What is already known?

  • Well-organised primary healthcare is essential healthcare that forms an integral part of national health systems.

  • Limited research is available from low-income and middle-income countries (LMICs) to inform decisions on implementing or improving primary healthcare models.

What are the new findings?

  • Gaps in published evidence on priority areas for primary healthcare research identified by the expert panel are confirmed through systematic literature reviews.
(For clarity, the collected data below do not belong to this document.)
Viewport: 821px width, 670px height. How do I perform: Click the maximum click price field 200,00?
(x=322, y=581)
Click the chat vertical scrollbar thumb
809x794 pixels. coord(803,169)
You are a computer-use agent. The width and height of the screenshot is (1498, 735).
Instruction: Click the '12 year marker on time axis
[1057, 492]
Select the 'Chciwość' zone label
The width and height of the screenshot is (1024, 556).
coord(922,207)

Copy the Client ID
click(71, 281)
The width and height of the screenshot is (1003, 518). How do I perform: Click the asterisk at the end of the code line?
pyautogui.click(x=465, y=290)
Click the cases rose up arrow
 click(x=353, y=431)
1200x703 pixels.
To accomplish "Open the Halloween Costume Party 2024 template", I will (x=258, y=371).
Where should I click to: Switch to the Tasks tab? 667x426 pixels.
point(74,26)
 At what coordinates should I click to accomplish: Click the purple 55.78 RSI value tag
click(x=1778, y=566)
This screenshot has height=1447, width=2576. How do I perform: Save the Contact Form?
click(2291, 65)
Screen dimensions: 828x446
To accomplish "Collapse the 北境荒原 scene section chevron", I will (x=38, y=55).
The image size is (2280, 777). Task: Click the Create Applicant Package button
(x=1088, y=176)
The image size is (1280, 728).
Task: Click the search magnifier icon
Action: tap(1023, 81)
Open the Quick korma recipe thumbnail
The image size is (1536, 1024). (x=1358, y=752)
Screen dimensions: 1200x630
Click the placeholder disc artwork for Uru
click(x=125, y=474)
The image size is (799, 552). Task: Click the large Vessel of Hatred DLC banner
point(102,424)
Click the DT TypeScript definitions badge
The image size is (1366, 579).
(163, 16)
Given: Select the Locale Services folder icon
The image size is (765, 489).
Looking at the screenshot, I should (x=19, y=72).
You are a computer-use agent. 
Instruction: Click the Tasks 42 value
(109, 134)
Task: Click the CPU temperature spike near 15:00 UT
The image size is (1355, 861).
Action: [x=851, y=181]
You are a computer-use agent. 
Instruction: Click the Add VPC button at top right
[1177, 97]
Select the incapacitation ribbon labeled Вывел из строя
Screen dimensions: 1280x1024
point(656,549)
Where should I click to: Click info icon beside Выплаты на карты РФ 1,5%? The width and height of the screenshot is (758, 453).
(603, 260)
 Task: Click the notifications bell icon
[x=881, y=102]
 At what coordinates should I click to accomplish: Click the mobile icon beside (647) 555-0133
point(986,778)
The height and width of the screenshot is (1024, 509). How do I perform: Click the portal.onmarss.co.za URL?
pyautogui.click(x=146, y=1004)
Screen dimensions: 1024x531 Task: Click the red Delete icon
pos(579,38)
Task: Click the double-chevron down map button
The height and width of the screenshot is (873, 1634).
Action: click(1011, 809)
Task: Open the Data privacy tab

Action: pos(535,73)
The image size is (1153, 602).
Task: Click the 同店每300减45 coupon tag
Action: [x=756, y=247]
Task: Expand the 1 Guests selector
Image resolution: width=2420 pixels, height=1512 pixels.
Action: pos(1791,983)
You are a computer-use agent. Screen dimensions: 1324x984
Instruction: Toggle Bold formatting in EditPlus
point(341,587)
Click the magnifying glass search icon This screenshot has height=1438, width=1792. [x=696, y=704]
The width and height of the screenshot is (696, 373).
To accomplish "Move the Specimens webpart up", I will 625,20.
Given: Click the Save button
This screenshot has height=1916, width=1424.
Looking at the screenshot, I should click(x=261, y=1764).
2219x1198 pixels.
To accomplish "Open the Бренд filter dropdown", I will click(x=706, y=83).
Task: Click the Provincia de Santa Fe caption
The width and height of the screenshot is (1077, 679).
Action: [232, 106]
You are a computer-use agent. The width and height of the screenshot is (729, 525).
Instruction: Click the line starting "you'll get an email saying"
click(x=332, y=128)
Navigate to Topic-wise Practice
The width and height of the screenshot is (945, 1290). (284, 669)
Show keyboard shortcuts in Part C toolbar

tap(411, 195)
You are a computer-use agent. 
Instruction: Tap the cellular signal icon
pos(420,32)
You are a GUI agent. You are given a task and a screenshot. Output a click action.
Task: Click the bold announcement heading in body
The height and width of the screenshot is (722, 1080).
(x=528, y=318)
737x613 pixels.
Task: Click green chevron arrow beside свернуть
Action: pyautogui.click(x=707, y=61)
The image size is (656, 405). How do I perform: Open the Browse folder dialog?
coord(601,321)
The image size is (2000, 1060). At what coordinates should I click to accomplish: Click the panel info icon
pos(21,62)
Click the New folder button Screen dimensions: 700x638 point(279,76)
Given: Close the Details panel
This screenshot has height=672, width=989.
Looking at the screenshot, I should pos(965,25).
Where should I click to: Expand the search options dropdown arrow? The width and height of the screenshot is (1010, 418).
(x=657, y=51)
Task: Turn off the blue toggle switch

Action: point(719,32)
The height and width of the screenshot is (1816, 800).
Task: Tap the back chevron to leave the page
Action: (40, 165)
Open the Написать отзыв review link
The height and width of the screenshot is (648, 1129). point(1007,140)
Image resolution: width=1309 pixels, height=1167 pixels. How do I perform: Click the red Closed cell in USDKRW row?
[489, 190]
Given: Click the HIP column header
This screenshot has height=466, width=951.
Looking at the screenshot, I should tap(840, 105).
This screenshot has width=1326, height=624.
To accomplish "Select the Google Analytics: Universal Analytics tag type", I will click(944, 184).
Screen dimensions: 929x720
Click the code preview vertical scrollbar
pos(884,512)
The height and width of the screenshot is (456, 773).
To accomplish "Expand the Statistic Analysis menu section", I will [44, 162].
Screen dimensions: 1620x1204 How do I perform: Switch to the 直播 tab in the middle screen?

What do the new findings imply?

  • There is a need for research in LMICs on achieving holistic team-based full scope of care, appropriate referral, public–private partnerships, and coordination across policy and its practical application.

Introduction

The 1978 signing of the Alma-Ata Declaration called for the worldwide strengthening of primary healthcare (PHC), predominantly in low-income and middle-income countries (LMICs),1 and this is still needed today. Ideally, PHC incorporates community-based services covering health promotion, prevention, acute and chronic care management, through to palliative care and rehabilitation, delivered to individuals and families.2 However, in many countries, the initial implementation of Alma-Ata was a set of vertical programmes that targeted particular populations,3 rather than designing comprehensive people-centred ‘horizontal’ services, delivered by multidisciplinary teams.4 Characteristics of effective PHC include accessibility, affordability, and acceptability for people in all stages and ages of life.5 It works alongside other social sectors including education, welfare, housing and public works to address the social determinants of health.6 The Declaration also emphasised the importance of individual and community engagement in the organisation of PHC, including supporting people in self-care and self-management.1 The Astana Declaration of October 2018 reinforces the role of PHC and primary care (PC) services in achieving the aims of universal health coverage and the Sustainable Development Goals. It calls for governments to provide strong health systems, for communities to be empowered to enhance health and well-being, and alignments of stakeholders for effective support of national health policies.7

A crucial component for modern PC delivery is a community-based medical workforce, known as family physicians, with postgraduate training for first point of medical care.4 These physicians take a holistic approach in caring for individuals and their families in the community and treat patients of all ages as their first contact for healthcare.8 They often work with teams of nurses, midwives and allied health professionals, deliver health promotion and prevention and other PHC services, and connect to other social and community welfare services, in addition to care and management of acute and chronic illness.9 In many rural and remote areas, PC is delivered by a non-physician workforce, with a family doctor based in a regional hospital acting as consultant.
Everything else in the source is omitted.